## Work request
Your job is to restate each entry word for word.

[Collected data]

================

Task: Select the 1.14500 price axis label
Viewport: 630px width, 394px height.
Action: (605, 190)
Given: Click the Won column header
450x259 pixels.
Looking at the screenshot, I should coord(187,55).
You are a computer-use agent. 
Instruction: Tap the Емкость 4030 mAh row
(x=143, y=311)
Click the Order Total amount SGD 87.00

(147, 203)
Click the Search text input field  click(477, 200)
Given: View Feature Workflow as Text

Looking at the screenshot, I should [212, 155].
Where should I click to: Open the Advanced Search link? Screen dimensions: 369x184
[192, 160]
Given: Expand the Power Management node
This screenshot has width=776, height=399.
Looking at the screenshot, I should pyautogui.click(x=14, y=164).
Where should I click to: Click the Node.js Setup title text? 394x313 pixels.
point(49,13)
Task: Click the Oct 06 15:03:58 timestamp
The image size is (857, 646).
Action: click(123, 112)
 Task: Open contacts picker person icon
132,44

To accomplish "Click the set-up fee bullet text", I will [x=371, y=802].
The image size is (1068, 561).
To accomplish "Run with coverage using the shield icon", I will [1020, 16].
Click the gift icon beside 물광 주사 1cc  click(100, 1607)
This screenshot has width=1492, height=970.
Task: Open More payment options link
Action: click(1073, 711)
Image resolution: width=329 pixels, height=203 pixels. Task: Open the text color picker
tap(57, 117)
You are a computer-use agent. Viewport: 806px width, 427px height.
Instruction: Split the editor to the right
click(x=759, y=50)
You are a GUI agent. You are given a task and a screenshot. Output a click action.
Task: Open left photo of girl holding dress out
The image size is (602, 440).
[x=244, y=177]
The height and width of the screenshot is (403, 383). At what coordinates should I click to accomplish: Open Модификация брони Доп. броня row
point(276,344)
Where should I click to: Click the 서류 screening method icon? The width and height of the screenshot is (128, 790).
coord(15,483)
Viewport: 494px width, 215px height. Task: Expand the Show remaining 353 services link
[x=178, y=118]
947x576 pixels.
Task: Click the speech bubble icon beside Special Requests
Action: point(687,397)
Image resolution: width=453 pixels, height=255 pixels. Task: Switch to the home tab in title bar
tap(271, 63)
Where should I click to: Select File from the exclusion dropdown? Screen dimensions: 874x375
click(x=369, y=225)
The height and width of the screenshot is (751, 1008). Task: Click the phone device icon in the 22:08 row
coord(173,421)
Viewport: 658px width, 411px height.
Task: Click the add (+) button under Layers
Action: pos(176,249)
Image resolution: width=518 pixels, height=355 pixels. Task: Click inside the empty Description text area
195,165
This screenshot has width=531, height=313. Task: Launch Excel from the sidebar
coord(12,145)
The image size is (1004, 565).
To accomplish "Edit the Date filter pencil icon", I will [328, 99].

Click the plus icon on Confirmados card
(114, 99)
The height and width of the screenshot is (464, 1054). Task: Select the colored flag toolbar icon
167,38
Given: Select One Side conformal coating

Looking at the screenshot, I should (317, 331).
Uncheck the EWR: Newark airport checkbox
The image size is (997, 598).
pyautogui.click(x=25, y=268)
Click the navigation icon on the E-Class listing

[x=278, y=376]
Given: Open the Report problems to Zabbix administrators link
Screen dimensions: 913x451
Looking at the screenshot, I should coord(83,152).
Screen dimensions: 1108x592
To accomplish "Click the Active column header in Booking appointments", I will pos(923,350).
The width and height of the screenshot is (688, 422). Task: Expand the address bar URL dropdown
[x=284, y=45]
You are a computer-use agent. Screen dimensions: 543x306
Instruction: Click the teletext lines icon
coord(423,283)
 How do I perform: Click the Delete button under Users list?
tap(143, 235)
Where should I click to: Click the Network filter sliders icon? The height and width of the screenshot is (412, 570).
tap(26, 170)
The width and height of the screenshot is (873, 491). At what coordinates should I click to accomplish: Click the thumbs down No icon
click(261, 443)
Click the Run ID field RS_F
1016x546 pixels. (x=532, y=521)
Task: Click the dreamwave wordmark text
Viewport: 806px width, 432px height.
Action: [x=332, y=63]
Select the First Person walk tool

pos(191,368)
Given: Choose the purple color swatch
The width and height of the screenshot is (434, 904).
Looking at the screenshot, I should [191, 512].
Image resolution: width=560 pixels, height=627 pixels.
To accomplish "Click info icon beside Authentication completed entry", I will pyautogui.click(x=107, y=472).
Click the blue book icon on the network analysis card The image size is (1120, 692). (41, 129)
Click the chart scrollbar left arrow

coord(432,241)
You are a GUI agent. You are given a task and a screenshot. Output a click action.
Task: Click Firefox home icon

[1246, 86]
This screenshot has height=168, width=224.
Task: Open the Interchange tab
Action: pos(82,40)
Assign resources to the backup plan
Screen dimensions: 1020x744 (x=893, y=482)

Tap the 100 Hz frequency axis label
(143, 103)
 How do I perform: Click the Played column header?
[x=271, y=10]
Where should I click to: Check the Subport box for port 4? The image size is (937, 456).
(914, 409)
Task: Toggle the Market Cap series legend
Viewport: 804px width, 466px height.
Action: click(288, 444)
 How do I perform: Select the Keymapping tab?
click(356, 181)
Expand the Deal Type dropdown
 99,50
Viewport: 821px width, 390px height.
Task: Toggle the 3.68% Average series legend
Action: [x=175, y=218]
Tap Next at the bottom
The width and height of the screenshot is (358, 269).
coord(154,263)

================

## Output for this task
Task: Select the 1.14500 price axis label
Viewport: 630px width, 394px height.
Action: (605, 190)
Given: Click the Won column header
450x259 pixels.
Looking at the screenshot, I should coord(187,55).
You are a computer-use agent. 
Instruction: Tap the Емкость 4030 mAh row
(x=143, y=311)
Click the Order Total amount SGD 87.00

(147, 203)
Click the Search text input field  click(477, 200)
Given: View Feature Workflow as Text

Looking at the screenshot, I should [212, 155].
Where should I click to: Open the Advanced Search link? Screen dimensions: 369x184
[192, 160]
Given: Expand the Power Management node
This screenshot has width=776, height=399.
Looking at the screenshot, I should pyautogui.click(x=14, y=164).
Where should I click to: Click the Node.js Setup title text? 394x313 pixels.
point(49,13)
Task: Click the Oct 06 15:03:58 timestamp
The image size is (857, 646).
Action: click(123, 112)
 Task: Open contacts picker person icon
132,44

To accomplish "Click the set-up fee bullet text", I will [x=371, y=802].
The image size is (1068, 561).
To accomplish "Run with coverage using the shield icon", I will [1020, 16].
Click the gift icon beside 물광 주사 1cc  click(100, 1607)
This screenshot has width=1492, height=970.
Task: Open More payment options link
Action: click(1073, 711)
Image resolution: width=329 pixels, height=203 pixels. Task: Open the text color picker
tap(57, 117)
You are a computer-use agent. Viewport: 806px width, 427px height.
Instruction: Split the editor to the right
click(x=759, y=50)
You are a GUI agent. You are given a task and a screenshot. Output a click action.
Task: Open left photo of girl holding dress out
The image size is (602, 440).
[x=244, y=177]
The height and width of the screenshot is (403, 383). At what coordinates should I click to accomplish: Open Модификация брони Доп. броня row
point(276,344)
Where should I click to: Click the 서류 screening method icon? The width and height of the screenshot is (128, 790).
coord(15,483)
Viewport: 494px width, 215px height. Task: Expand the Show remaining 353 services link
[x=178, y=118]
947x576 pixels.
Task: Click the speech bubble icon beside Special Requests
Action: point(687,397)
Image resolution: width=453 pixels, height=255 pixels. Task: Switch to the home tab in title bar
tap(271, 63)
Where should I click to: Select File from the exclusion dropdown? Screen dimensions: 874x375
click(x=369, y=225)
The height and width of the screenshot is (751, 1008). Task: Click the phone device icon in the 22:08 row
coord(173,421)
Viewport: 658px width, 411px height.
Task: Click the add (+) button under Layers
Action: pos(176,249)
Image resolution: width=518 pixels, height=355 pixels. Task: Click inside the empty Description text area
195,165
This screenshot has width=531, height=313. Task: Launch Excel from the sidebar
coord(12,145)
The image size is (1004, 565).
To accomplish "Edit the Date filter pencil icon", I will [328, 99].

Click the plus icon on Confirmados card
(114, 99)
The height and width of the screenshot is (464, 1054). Task: Select the colored flag toolbar icon
167,38
Given: Select One Side conformal coating

Looking at the screenshot, I should (317, 331).
Uncheck the EWR: Newark airport checkbox
The image size is (997, 598).
pyautogui.click(x=25, y=268)
Click the navigation icon on the E-Class listing

[x=278, y=376]
Given: Open the Report problems to Zabbix administrators link
Screen dimensions: 913x451
Looking at the screenshot, I should coord(83,152).
Screen dimensions: 1108x592
To accomplish "Click the Active column header in Booking appointments", I will pos(923,350).
The width and height of the screenshot is (688, 422). Task: Expand the address bar URL dropdown
[x=284, y=45]
You are a computer-use agent. Screen dimensions: 543x306
Instruction: Click the teletext lines icon
coord(423,283)
 How do I perform: Click the Delete button under Users list?
tap(143, 235)
Where should I click to: Click the Network filter sliders icon? The height and width of the screenshot is (412, 570).
tap(26, 170)
The width and height of the screenshot is (873, 491). At what coordinates should I click to accomplish: Click the thumbs down No icon
click(261, 443)
Click the Run ID field RS_F
1016x546 pixels. (x=532, y=521)
Task: Click the dreamwave wordmark text
Viewport: 806px width, 432px height.
Action: [x=332, y=63]
Select the First Person walk tool

pos(191,368)
Given: Choose the purple color swatch
The width and height of the screenshot is (434, 904).
Looking at the screenshot, I should [191, 512].
Image resolution: width=560 pixels, height=627 pixels.
To accomplish "Click info icon beside Authentication completed entry", I will pyautogui.click(x=107, y=472).
Click the blue book icon on the network analysis card The image size is (1120, 692). (41, 129)
Click the chart scrollbar left arrow

coord(432,241)
You are a GUI agent. You are given a task and a screenshot. Output a click action.
Task: Click Firefox home icon

[1246, 86]
This screenshot has height=168, width=224.
Task: Open the Interchange tab
Action: pos(82,40)
Assign resources to the backup plan
Screen dimensions: 1020x744 (x=893, y=482)

Tap the 100 Hz frequency axis label
(143, 103)
 How do I perform: Click the Played column header?
[x=271, y=10]
Where should I click to: Check the Subport box for port 4? The image size is (937, 456).
(914, 409)
Task: Toggle the Market Cap series legend
Viewport: 804px width, 466px height.
Action: click(288, 444)
 How do I perform: Select the Keymapping tab?
click(356, 181)
Expand the Deal Type dropdown
 99,50
Viewport: 821px width, 390px height.
Task: Toggle the 3.68% Average series legend
Action: [x=175, y=218]
Tap Next at the bottom
The width and height of the screenshot is (358, 269).
coord(154,263)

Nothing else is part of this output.